Extract:

+++++

People call me to ask for help to save or improve their marriages. That, then is my job.
I am teaching people HOW to make it work, not how to throw in the towel.
If couples have no children and things aren’t going well, they can declare a fender bender and move on and out of the marriage. However, if there are children, they must think about the children first.
Couples may not need the family but children do. When the adults break the promise to the children to be together and raise them, the children become damaged in terms of trust in relationships. They have trouble after that believing that any one loves the other enough to stay. They may wind up repeating their parent’s patterns.
So I am teaching people how to do it right—not how to live in misery.
Unfortunately, far too many therapists direct people to divorce. Often those therapists are also divorced—or possibly never married.
I knew a minister once who was getting divorced. Interestingly, many of his couple clients got divorced that year.

+++++

Excerpted records:
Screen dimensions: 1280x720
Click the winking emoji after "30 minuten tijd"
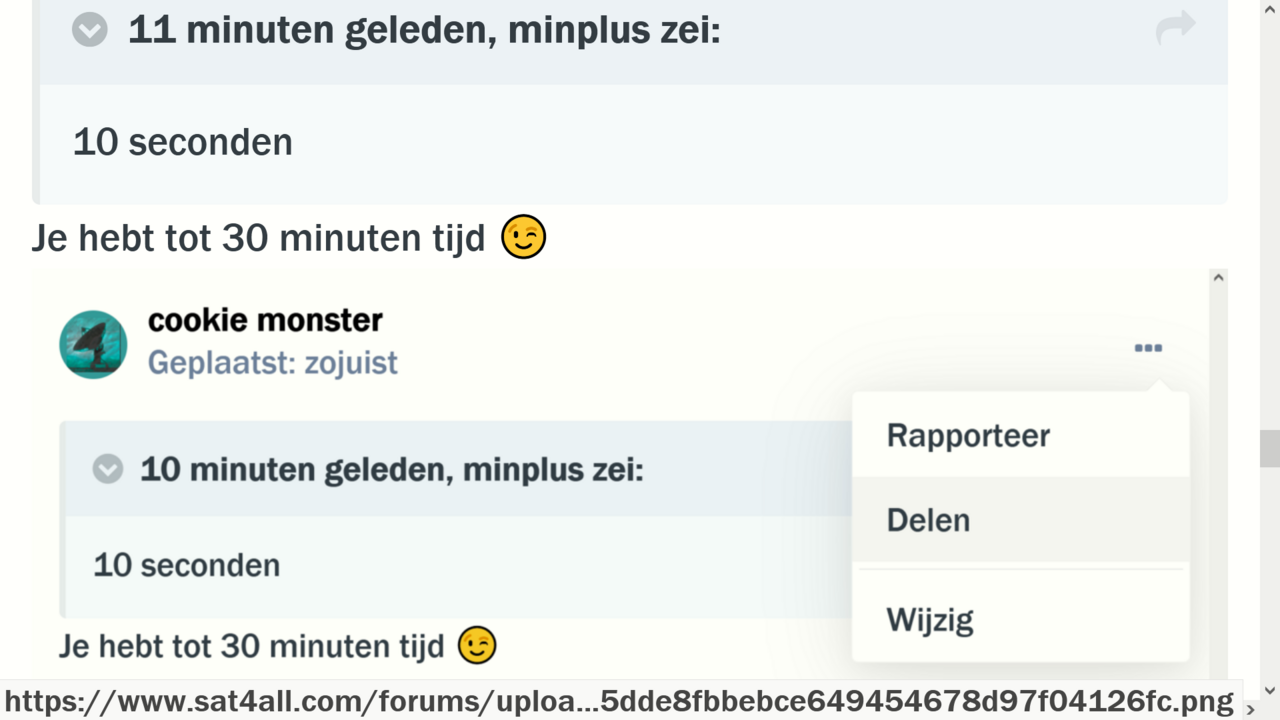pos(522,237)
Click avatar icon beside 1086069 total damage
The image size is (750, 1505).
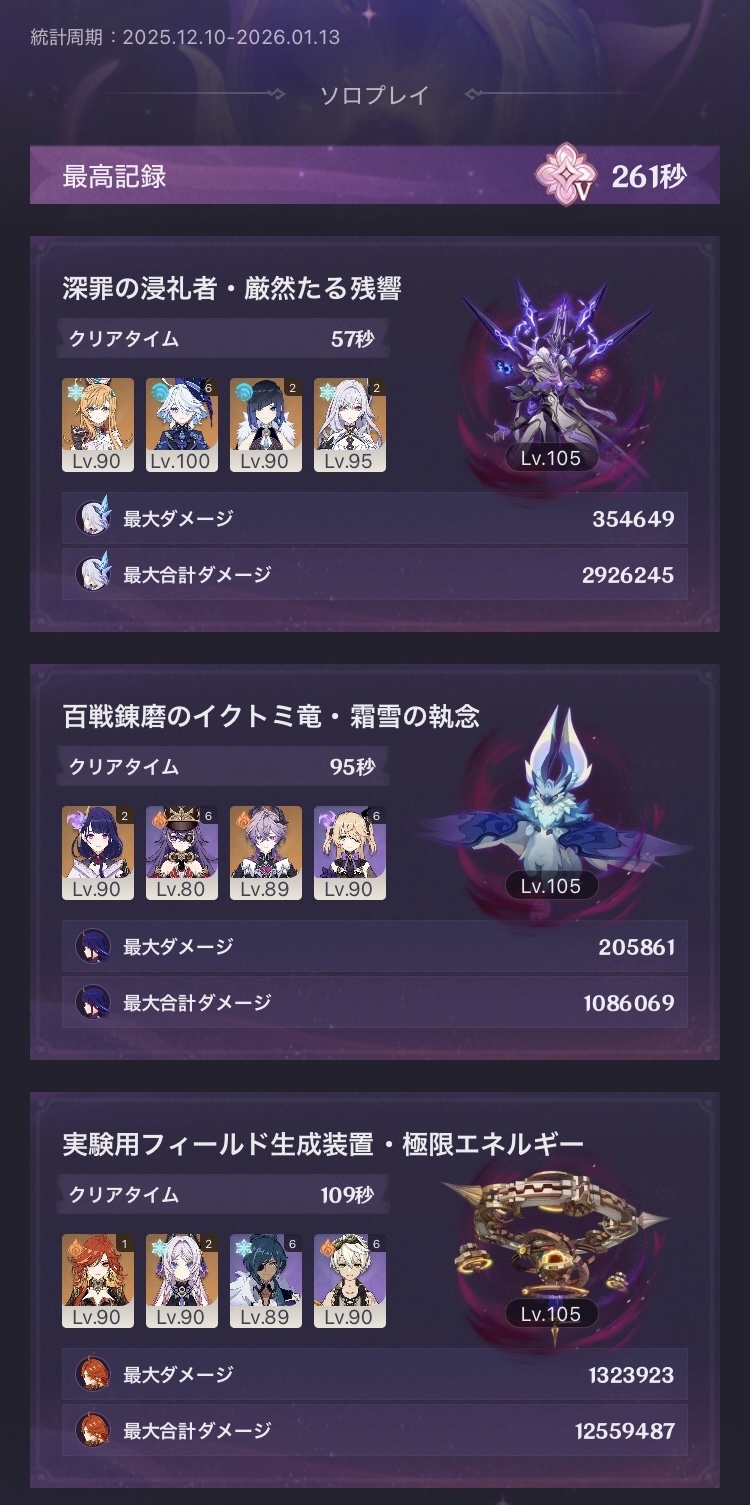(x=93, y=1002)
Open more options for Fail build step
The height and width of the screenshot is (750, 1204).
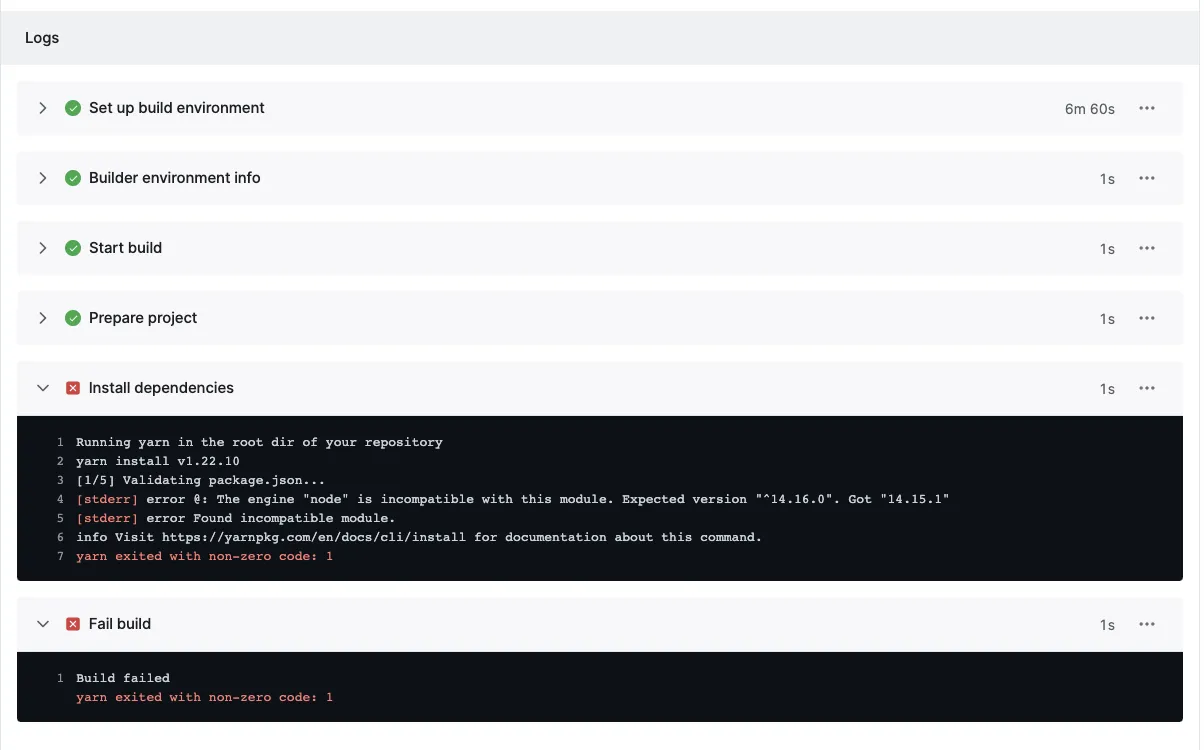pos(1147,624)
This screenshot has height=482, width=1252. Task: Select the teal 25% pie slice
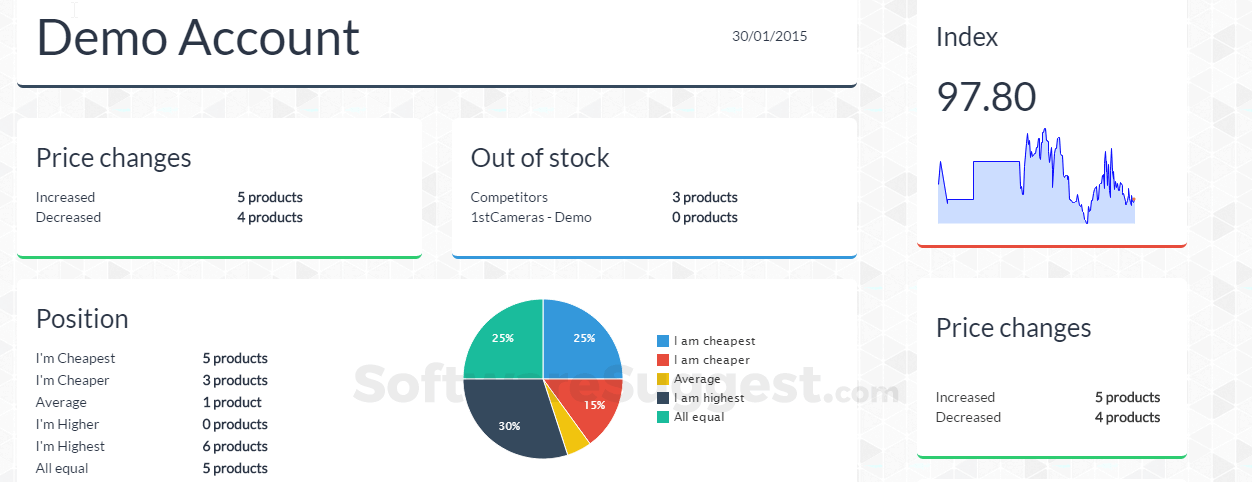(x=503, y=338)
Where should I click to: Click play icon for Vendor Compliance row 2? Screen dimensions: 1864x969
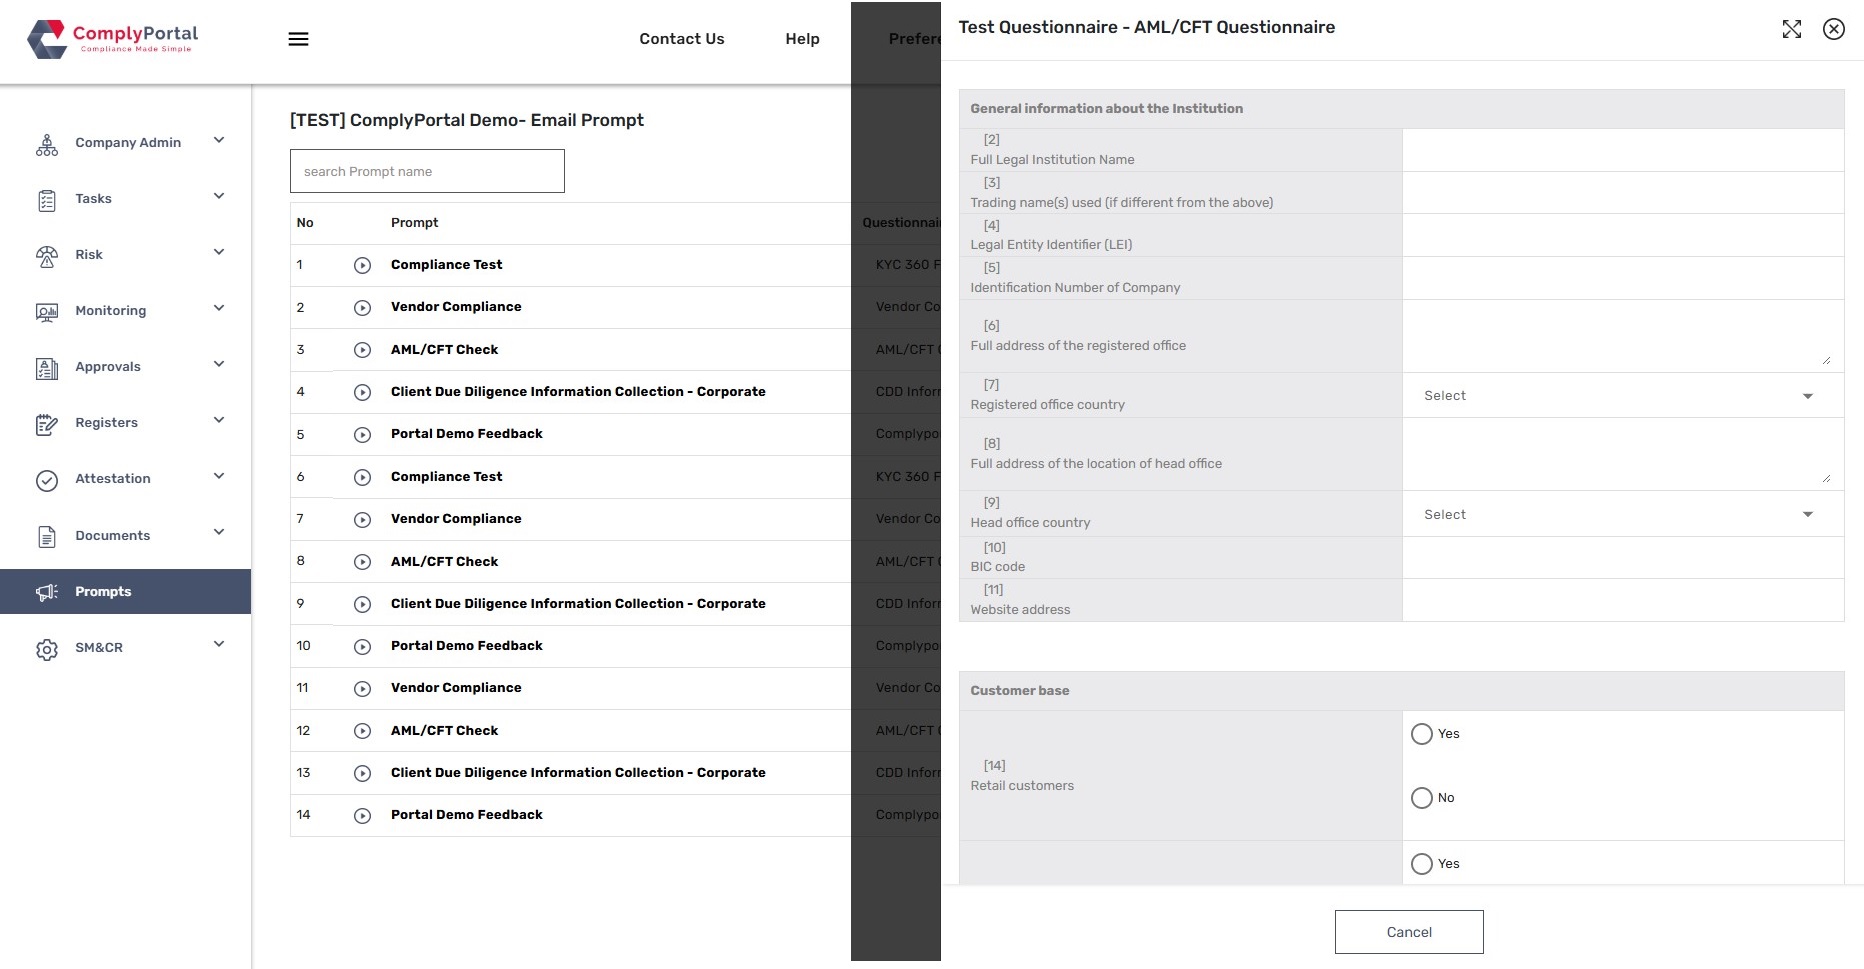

+++++

What you need to do:
- A) From the text on saving marriages, copy everything from "People call me" down to "live in misery.".
- B) Answer these questions using the text on saving marriages:
(i) What can childless couples whose marriage isn't going well declare before moving on?
(ii) What may children wind up repeating?
(iii) What happened that year to many of the couple clients of the minister who was getting divorced?

Task-by-task answers:
- A)
People call me to ask for help to save or improve their marriages. That, then is my job.
I am teaching people HOW to make it work, not how to throw in the towel.
If couples have no children and things aren’t going well, they can declare a fender bender and move on and out of the marriage. However, if there are children, they must think about the children first.
Couples may not need the family but children do. When the adults break the promise to the children to be together and raise them, the children become damaged in terms of trust in relationships. They have trouble after that believing that any one loves the other enough to stay. They may wind up repeating their parent’s patterns.
So I am teaching people how to do it right—not how to live in misery.

- B)
(i) A fender bender.
(ii) Their parent's patterns.
(iii) They got divorced.